Given the records below, pull every line with the word "this" into the answer.

Collected data
****************

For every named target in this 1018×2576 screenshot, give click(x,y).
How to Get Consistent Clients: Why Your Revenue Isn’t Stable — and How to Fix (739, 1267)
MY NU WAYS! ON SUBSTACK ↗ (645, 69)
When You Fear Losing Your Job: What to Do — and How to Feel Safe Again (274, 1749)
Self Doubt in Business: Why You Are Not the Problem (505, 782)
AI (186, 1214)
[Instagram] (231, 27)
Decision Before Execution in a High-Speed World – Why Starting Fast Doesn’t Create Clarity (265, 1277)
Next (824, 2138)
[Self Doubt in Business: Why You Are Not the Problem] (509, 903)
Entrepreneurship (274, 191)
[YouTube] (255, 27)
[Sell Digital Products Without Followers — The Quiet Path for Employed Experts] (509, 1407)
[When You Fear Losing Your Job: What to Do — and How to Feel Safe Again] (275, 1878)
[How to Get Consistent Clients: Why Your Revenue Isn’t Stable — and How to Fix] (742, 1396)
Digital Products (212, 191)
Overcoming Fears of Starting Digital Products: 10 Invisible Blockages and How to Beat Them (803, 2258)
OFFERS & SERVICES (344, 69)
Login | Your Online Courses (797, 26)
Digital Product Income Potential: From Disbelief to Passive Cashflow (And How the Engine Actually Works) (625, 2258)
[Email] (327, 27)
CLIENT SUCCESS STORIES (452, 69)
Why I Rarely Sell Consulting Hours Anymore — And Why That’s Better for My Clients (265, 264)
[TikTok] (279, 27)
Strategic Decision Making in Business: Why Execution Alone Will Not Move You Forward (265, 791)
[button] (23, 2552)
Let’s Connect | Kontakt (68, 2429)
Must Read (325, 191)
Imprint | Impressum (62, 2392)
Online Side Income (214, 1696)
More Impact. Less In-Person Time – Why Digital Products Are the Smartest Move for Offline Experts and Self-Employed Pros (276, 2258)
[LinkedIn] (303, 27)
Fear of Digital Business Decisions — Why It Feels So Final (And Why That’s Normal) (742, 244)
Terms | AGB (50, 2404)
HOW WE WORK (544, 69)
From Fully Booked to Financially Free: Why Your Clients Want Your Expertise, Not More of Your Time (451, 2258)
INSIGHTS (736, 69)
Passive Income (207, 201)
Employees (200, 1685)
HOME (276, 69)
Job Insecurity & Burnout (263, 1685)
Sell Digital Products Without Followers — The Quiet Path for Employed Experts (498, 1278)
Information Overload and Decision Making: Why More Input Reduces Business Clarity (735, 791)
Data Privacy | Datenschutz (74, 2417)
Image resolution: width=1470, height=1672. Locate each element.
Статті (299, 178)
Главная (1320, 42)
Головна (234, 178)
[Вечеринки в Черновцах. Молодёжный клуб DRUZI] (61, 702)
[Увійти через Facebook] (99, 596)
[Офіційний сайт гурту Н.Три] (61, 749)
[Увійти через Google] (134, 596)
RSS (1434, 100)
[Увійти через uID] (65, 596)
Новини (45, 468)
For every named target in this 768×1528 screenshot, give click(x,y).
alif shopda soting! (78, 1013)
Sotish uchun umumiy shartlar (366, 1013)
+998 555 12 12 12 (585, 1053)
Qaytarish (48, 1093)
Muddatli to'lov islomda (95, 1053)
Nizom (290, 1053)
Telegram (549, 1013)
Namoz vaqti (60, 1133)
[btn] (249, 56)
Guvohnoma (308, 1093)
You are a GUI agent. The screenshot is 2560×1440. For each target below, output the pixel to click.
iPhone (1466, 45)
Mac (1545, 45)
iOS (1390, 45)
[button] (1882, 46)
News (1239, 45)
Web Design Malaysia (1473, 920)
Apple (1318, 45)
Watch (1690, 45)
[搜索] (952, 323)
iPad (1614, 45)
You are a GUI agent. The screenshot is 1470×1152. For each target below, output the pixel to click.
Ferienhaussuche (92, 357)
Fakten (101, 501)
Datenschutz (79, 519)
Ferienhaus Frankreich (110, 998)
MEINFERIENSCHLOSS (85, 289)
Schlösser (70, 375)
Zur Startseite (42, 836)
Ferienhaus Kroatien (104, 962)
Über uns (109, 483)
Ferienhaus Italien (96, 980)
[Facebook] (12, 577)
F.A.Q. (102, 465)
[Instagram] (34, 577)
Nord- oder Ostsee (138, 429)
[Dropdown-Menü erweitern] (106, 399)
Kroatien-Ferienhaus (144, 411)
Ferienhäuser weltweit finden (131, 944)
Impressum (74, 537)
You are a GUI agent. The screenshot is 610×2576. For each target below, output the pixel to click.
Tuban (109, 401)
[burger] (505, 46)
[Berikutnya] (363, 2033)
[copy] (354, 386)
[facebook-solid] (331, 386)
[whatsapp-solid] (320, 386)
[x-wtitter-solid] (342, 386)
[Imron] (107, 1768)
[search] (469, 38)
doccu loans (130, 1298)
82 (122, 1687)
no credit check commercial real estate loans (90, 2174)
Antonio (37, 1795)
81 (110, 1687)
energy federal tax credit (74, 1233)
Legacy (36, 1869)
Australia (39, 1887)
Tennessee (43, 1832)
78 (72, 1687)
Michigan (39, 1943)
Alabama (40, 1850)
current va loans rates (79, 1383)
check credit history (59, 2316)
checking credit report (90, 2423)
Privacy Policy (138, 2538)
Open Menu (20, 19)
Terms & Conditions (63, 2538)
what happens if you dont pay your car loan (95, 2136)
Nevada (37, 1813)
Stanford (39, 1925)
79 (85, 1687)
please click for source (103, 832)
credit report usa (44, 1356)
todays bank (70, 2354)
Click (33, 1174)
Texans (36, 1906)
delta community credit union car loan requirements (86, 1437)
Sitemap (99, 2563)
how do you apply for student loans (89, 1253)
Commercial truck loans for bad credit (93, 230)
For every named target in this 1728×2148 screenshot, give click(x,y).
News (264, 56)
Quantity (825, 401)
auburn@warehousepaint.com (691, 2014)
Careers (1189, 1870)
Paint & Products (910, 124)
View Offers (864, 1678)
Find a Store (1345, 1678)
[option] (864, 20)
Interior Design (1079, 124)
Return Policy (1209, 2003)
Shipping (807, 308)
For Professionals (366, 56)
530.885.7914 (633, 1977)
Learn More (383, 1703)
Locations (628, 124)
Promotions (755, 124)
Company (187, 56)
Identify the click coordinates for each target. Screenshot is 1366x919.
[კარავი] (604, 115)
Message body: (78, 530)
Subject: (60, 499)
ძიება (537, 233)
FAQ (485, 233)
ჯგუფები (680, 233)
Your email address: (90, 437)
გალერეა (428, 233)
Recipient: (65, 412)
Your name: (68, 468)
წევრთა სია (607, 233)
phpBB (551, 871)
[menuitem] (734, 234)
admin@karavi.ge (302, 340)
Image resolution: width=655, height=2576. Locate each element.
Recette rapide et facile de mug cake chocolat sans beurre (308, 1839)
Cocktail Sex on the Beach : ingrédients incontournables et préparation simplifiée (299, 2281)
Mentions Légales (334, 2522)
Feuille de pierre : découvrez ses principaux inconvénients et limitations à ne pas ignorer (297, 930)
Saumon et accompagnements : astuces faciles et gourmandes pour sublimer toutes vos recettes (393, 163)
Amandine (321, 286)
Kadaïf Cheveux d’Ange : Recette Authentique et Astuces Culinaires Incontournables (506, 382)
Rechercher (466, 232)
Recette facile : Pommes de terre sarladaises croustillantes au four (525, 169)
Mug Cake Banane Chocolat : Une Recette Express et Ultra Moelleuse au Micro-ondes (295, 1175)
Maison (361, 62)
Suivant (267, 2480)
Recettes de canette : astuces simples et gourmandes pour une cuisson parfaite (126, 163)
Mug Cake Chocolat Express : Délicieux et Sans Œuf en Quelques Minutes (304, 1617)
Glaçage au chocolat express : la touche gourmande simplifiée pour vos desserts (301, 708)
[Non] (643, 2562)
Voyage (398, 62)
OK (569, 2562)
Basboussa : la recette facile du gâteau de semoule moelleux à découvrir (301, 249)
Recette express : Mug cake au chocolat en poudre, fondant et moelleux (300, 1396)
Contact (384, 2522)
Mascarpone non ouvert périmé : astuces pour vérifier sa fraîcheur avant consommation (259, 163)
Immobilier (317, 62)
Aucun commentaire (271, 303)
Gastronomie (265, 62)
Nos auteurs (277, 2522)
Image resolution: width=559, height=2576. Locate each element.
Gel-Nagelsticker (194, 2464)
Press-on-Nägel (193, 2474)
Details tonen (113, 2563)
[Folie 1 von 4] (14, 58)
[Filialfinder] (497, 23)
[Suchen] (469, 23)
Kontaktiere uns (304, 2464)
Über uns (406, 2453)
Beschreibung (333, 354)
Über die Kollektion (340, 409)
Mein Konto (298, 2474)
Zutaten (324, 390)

****************

_RESPONSE TO THE EXERCISE_:
For every named target in this 1018×2576 screenshot, give click(x,y).
For every named target in this 768×1528 screenshot, give click(x,y).
For every named target in this 1728×2148 screenshot, give click(x,y).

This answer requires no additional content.